QUOTED TEXT start

# SC/NC Riding



## HAWSE700EFI (Mar 3, 2009)

Anybody know any good places to ride in SC/South-Western NC? Been to CAW and just wandering if anybody knows anymore places to ride. Thanks.


----------



## josh13 (Jan 20, 2009)

Lake Houser is in Cliffside NC. It's about 4 miles from Boiling Springs NC. Not sure how far it is from you. Brown Mountain is another place about 20 minutes from Morganton NC, about 1 1/2 hours from here.


----------



## HAWSE700EFI (Mar 3, 2009)

I'm in spartanburg county, sc. not really far at all from cliffside. how u get there? I've been to one place in boiling springs last winter and can't remember how i got there.


----------



## josh13 (Jan 20, 2009)

QUOTED TEXT end

WRITTEN TASK A: Please transcribe the SC/NC riding thread starting at "I'm in spartanburg" and ending at "i got there.".
WRITTEN TASK B: Write the next part of the SC/NC riding thread, picking up after its final line.

DATA BLOCK start

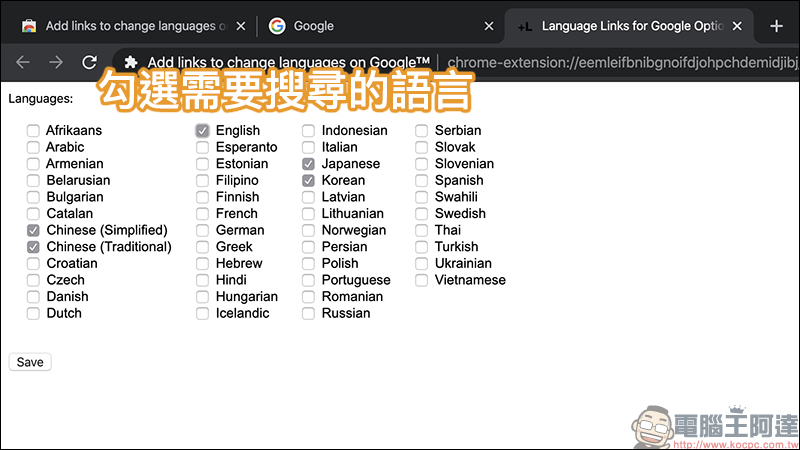Disable the Korean checkbox
This screenshot has height=450, width=800.
point(309,181)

DATA BLOCK end

RESPONSE A:
I'm in spartanburg county, sc. not really far at all from cliffside. how u get there? I've been to one place in boiling springs last winter and can't remember how i got there.

RESPONSE B:
When you get to the stoplight in Boiling Springs go west about 4 miles, look for a sign on the left at an intersection turn left there and drive around 2 miles and look for a sign on the right follow that road over the hill and your there. Not sure where your going to come from, but I guess from south coming into Boiling Springs and your turn will be a left at the light.


----------



## HAWSE700EFI (Mar 3, 2009)

Thanks man, I believe once I get back up that way I'll start to remember where to go. Just been a while lol.


----------



## josh13 (Jan 20, 2009)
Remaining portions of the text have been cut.